On booking family holiday accommodation with airbnb recently a search criteria set prioritised as i) location, ii) quality of host, iii) accommodation attributes was established.  Location was rapidly established – a country retreat of comfortable driving distance from home.  Host selection was facilitated by reliance upon airbnb’s own system – in this case a airbnb designated ‘superhost’ was selected.  Superhosts are described by airbnb as “experienced hosts who are passionate about making your trip memorable”.  Finally, sought after attributes of the accommodation were considered.  Identifying with a superhost lent trust that the advertised features of the property would be at or above expectation at check-in.  By selecting based on attributes I sought to tailor a holiday experience. 

Two attributes in particular were chosen with holidaying interests in mind.

The experience turned on the two attributes. On accepting the booking the host sent a wordy email that explained that attribute one (a BBQ) had been “blown away in storms”, and that attribute two “had been removed from the house to Sydney”.  I was flabbergasted.  There had been a critical failure of online commerce.  The host had ready access to an edit function that allows rapid alteration of household features.  So, if the BBQ had been blown away and the other item removed then a user should not need to learn of such after booking.  Instead, the airbnb page should have been edited to ensure that all attributes were current.  Accordingly, the consumer could then deselect the property based on the absence of attributes.  And truly, does a BBQ get “blown away”?

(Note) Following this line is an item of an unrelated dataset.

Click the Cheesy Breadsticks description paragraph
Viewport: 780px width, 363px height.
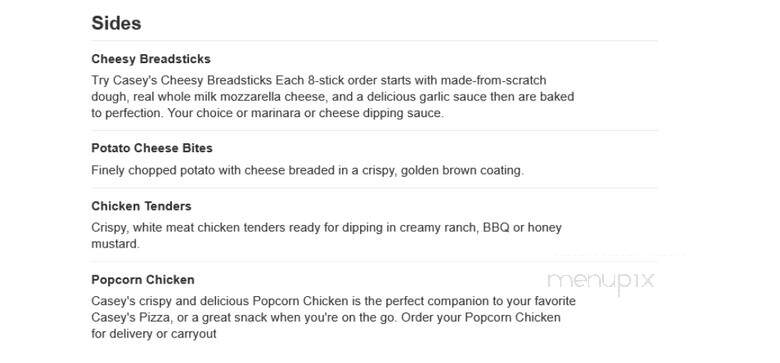[x=332, y=96]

After some thought I decided to move towards seeking restitution.  While attribute two was a nice to have – in fact it was a delightful addition to what was otherwise a superb home – attribute one was critical.  Attribute one served as a means of allowing the holidaying adult male to cook and thus save the holidaying adult female from labour in the kitchen.  Besides, if the family alpha hunter males were successful in the nearby watercourses there would be provision of line caught fish - who wishes to cook fish in a kitchen?  My chosen path was to request the host (by email) to consider the absence of the items and to see if such items could be restored so as to fulfil the booking.  The path of action was not insensible as a customer review showed that the BBQ was made good at short notice when one customer had found it absent.

 The host implemented an immediate follow-on action.  The action resulted in cancellation of the booking.  airbnb supported the cancellation with one of two options that were exercisable at my choosing: i) full refund of original cost, or ii) deployment of full monies plus a bonus credit of 10% value against a subsequent booking.  In implementing the cancellation the host prohibited my conclusive consideration of BBQ options – would I, for instance, bring my own BBQ?

airbnb is unlikely to attract my future interest - a 10% bonus credit is not enough!  I approached airbnb with trust and had identified with their ranking of a superhost.  Something closer to 25% would compensate for the encounter and encourage pursuit of an alternate property from airbnb’s many offerings.